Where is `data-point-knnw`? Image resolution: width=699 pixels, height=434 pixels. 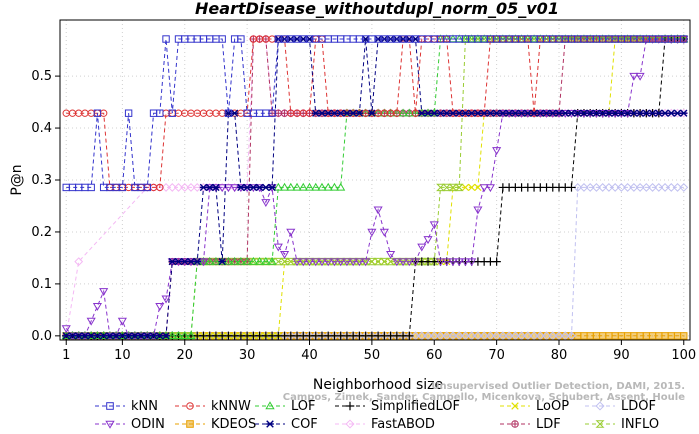
data-point-knnw is located at coordinates (160, 188).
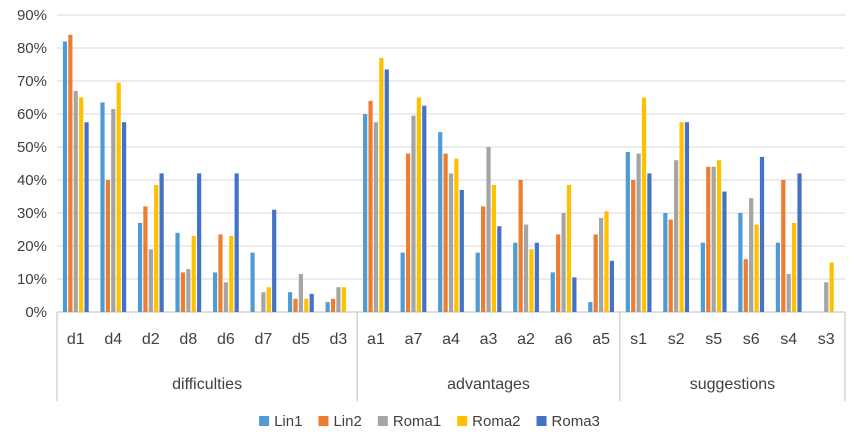  Describe the element at coordinates (376, 340) in the screenshot. I see `x-tick-label: a1` at that location.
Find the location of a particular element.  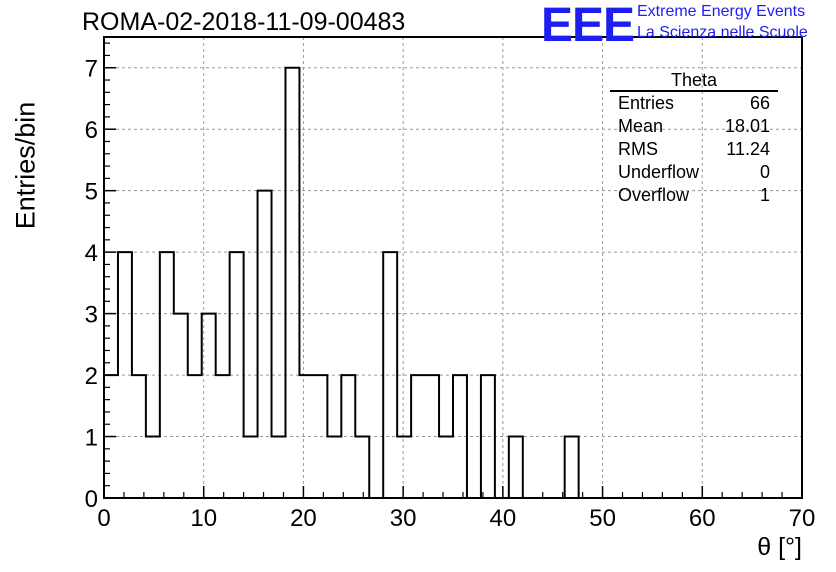

stats-overflow-value: 1 is located at coordinates (764, 195).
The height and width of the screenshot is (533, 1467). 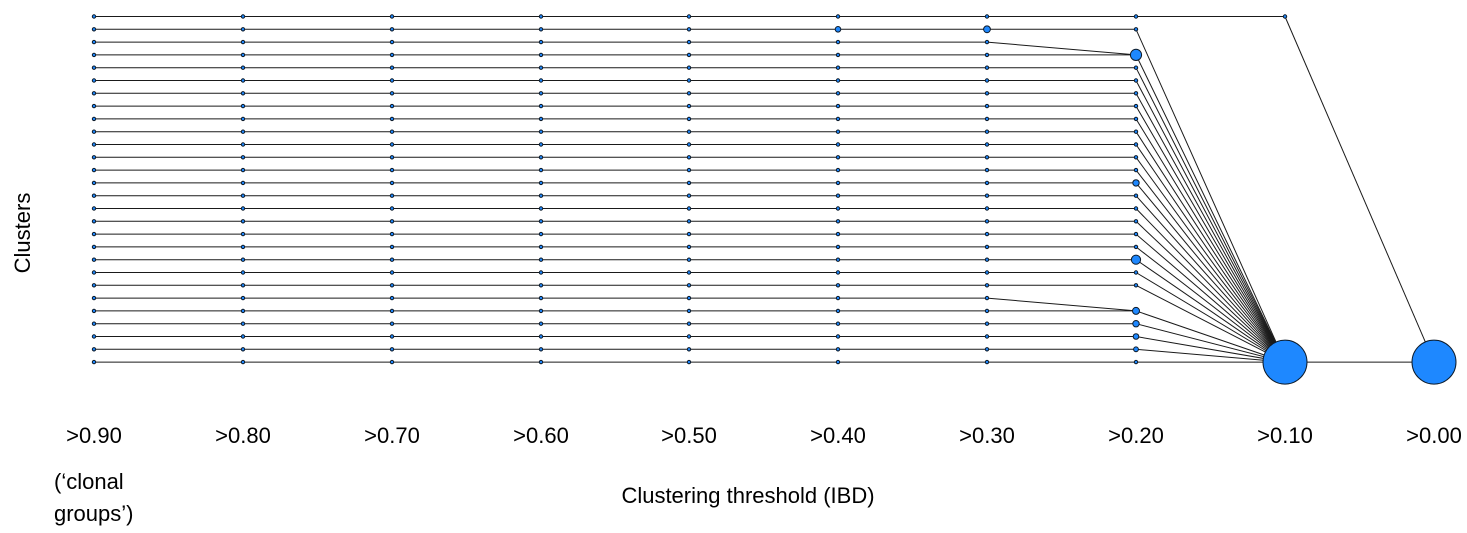 What do you see at coordinates (541, 436) in the screenshot?
I see `threshold-label-3: >0.60` at bounding box center [541, 436].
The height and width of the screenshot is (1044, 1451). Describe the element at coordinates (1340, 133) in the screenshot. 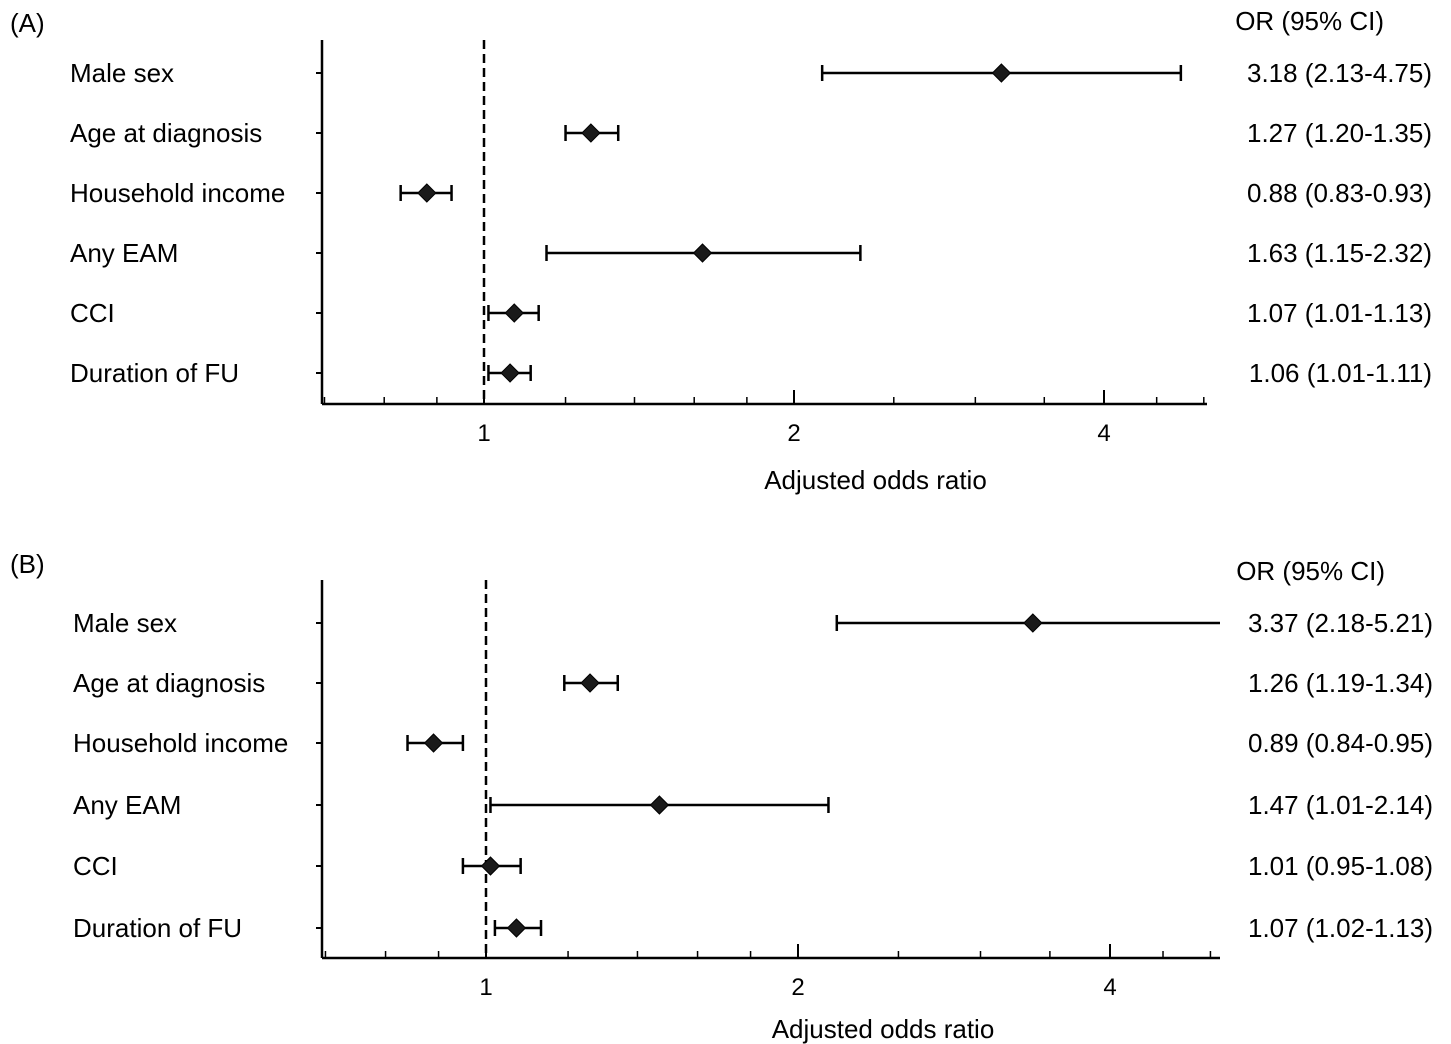

I see `or-ci-text: 1.27 (1.20-1.35)` at that location.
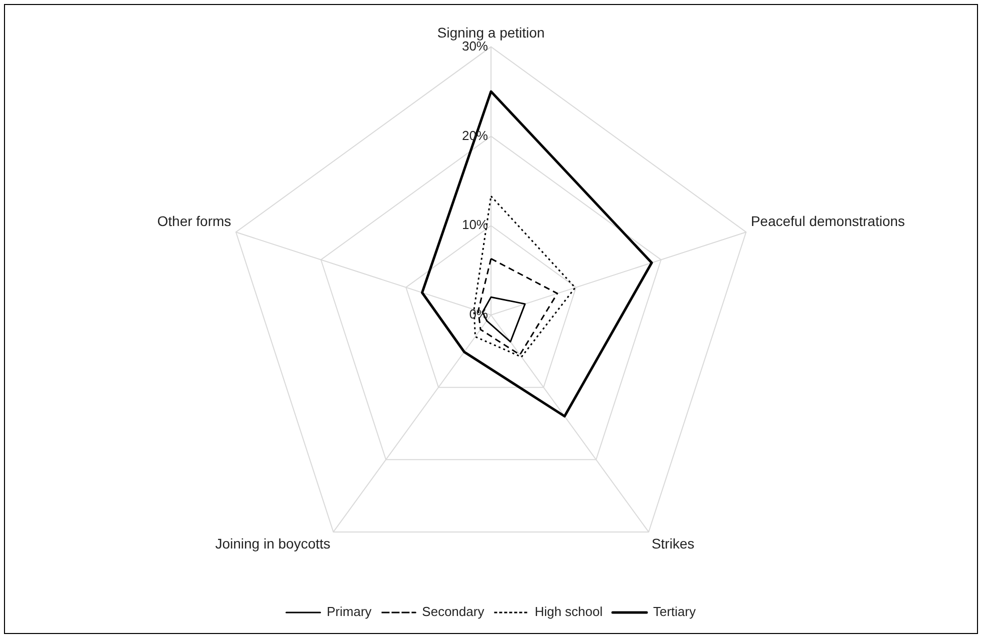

....

== EXERCISE DESCRIPTION ==
Copy the rows from the first one through the line containing "stats-overflow-value: 1 is", changing "particular" to "specific" and leaving everything else as it is. Omit the pictures from your copy.

== EXERCISE SOLUTION ==
Where is `data-point-knnw`? Image resolution: width=699 pixels, height=434 pixels. 
data-point-knnw is located at coordinates (160, 188).
  Describe the element at coordinates (376, 340) in the screenshot. I see `x-tick-label: a1` at that location.
Find the location of a specific element.  

stats-overflow-value: 1 is located at coordinates (764, 195).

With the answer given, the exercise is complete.